| Problem to solve |
Copy out the lines below without any changes, starting with the line that contains "is (485, 388)." and ending with the line that contains "pyautogui.click(x=269, y=246)", both of those lines included.

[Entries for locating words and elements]
━━━━━━━━

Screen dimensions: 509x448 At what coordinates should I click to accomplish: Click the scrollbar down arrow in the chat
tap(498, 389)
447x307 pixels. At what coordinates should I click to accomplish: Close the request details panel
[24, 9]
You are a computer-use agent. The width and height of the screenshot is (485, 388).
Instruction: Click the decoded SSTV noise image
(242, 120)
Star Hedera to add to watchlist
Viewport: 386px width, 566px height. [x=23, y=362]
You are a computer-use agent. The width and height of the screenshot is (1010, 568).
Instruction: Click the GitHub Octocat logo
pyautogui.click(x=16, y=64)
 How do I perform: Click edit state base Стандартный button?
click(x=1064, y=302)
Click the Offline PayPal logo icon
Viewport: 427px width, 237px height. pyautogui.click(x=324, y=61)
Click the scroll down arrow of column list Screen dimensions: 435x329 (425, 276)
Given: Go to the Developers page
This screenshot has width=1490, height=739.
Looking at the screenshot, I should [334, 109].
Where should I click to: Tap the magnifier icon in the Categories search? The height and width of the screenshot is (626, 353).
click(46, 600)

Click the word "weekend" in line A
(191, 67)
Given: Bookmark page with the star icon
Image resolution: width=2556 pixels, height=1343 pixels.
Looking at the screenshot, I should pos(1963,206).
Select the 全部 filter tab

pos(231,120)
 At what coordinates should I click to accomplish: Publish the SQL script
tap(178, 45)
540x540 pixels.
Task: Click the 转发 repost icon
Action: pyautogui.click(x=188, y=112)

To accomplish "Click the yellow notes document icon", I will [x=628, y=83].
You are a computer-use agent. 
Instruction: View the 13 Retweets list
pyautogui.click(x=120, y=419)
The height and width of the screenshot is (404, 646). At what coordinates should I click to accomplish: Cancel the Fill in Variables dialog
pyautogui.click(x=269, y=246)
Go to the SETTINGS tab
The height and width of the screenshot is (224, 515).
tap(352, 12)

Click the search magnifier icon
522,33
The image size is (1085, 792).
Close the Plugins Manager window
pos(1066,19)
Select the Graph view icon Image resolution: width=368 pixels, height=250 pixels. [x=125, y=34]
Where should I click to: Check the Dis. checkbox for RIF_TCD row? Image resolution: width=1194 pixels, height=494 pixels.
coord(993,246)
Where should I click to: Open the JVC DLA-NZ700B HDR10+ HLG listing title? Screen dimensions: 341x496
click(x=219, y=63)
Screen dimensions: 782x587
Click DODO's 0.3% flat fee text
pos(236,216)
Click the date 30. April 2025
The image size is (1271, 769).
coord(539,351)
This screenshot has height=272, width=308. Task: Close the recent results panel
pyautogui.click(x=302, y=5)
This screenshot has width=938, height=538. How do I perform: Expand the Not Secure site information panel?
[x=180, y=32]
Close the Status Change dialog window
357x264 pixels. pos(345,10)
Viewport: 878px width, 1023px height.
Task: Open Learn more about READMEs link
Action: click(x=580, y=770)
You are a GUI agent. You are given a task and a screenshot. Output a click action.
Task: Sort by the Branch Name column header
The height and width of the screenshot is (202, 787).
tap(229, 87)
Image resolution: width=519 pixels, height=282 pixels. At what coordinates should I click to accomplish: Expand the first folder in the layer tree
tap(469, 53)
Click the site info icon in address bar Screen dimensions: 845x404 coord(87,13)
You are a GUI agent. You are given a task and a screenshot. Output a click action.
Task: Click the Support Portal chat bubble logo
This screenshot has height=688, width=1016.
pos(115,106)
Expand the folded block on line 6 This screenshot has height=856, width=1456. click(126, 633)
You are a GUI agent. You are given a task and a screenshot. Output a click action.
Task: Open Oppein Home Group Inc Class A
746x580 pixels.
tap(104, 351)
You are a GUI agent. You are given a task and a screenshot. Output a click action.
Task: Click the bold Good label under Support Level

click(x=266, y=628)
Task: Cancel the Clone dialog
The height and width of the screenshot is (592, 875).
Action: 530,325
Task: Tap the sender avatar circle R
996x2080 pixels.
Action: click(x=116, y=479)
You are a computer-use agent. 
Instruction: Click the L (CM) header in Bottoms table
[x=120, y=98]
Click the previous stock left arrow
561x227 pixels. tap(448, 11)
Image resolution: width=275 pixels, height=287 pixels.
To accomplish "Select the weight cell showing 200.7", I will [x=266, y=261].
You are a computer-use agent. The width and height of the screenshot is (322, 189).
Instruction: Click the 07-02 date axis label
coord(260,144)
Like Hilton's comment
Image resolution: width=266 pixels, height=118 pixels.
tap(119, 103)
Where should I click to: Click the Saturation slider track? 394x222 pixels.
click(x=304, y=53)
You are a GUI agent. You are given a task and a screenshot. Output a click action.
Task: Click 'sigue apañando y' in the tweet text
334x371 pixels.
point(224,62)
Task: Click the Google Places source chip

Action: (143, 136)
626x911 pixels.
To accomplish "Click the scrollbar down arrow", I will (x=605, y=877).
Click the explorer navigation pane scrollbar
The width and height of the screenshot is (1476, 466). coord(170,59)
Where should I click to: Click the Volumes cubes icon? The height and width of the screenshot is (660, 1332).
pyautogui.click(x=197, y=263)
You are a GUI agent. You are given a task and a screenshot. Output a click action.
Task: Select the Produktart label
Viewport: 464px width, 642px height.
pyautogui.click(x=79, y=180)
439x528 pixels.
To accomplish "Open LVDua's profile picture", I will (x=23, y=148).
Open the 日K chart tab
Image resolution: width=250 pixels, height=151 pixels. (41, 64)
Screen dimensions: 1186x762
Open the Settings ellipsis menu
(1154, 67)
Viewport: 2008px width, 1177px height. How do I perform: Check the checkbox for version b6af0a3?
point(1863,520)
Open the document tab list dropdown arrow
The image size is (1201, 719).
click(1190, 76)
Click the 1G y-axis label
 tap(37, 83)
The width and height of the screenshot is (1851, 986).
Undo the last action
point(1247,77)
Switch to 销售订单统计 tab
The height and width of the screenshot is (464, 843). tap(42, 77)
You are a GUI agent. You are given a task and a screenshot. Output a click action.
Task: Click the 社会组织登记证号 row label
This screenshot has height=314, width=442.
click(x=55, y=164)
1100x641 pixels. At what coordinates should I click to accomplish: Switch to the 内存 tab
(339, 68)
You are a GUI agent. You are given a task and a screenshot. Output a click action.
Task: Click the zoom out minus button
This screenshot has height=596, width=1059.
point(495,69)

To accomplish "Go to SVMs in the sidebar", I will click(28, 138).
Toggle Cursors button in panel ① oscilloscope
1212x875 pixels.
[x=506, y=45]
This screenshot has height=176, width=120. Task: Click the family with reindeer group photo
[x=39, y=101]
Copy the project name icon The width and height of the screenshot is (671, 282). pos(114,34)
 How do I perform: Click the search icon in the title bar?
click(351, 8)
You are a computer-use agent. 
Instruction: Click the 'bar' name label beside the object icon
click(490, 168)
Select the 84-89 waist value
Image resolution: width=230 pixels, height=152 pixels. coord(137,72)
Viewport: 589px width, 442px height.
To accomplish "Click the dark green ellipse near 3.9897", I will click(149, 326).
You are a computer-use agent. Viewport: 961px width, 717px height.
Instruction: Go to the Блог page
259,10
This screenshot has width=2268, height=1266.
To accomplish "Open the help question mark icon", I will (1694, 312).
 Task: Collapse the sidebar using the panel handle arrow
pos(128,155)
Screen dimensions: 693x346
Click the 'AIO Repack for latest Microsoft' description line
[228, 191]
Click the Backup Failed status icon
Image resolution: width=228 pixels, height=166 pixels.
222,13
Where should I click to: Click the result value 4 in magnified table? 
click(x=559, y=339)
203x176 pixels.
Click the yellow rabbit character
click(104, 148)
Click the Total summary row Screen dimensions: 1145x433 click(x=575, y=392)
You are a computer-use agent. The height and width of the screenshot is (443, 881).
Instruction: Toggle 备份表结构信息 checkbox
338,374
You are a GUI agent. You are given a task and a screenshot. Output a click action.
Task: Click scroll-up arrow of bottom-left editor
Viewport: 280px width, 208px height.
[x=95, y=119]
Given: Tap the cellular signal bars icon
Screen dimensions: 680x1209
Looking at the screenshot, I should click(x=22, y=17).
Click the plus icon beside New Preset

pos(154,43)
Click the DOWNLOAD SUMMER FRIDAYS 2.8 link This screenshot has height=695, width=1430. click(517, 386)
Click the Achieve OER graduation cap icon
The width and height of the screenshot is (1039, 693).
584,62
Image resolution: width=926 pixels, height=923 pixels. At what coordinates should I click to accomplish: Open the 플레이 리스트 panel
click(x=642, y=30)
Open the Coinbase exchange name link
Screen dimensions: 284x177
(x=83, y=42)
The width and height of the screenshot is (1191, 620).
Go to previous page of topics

━━━━━━━━

| Worked solution |
You are a computer-use agent. The width and height of the screenshot is (485, 388).
Instruction: Click the decoded SSTV noise image
(242, 120)
Star Hedera to add to watchlist
Viewport: 386px width, 566px height. [x=23, y=362]
You are a computer-use agent. The width and height of the screenshot is (1010, 568).
Instruction: Click the GitHub Octocat logo
pyautogui.click(x=16, y=64)
 How do I perform: Click edit state base Стандартный button?
click(x=1064, y=302)
Click the Offline PayPal logo icon
Viewport: 427px width, 237px height. pyautogui.click(x=324, y=61)
Click the scroll down arrow of column list Screen dimensions: 435x329 (425, 276)
Given: Go to the Developers page
This screenshot has width=1490, height=739.
Looking at the screenshot, I should [334, 109].
Where should I click to: Tap the magnifier icon in the Categories search? The height and width of the screenshot is (626, 353).
click(46, 600)

Click the word "weekend" in line A
(191, 67)
Given: Bookmark page with the star icon
Image resolution: width=2556 pixels, height=1343 pixels.
Looking at the screenshot, I should pos(1963,206).
Select the 全部 filter tab

pos(231,120)
 At what coordinates should I click to accomplish: Publish the SQL script
tap(178, 45)
540x540 pixels.
Task: Click the 转发 repost icon
Action: pyautogui.click(x=188, y=112)

To accomplish "Click the yellow notes document icon", I will [x=628, y=83].
You are a computer-use agent. 
Instruction: View the 13 Retweets list
pyautogui.click(x=120, y=419)
The height and width of the screenshot is (404, 646). At what coordinates should I click to accomplish: Cancel the Fill in Variables dialog
pyautogui.click(x=269, y=246)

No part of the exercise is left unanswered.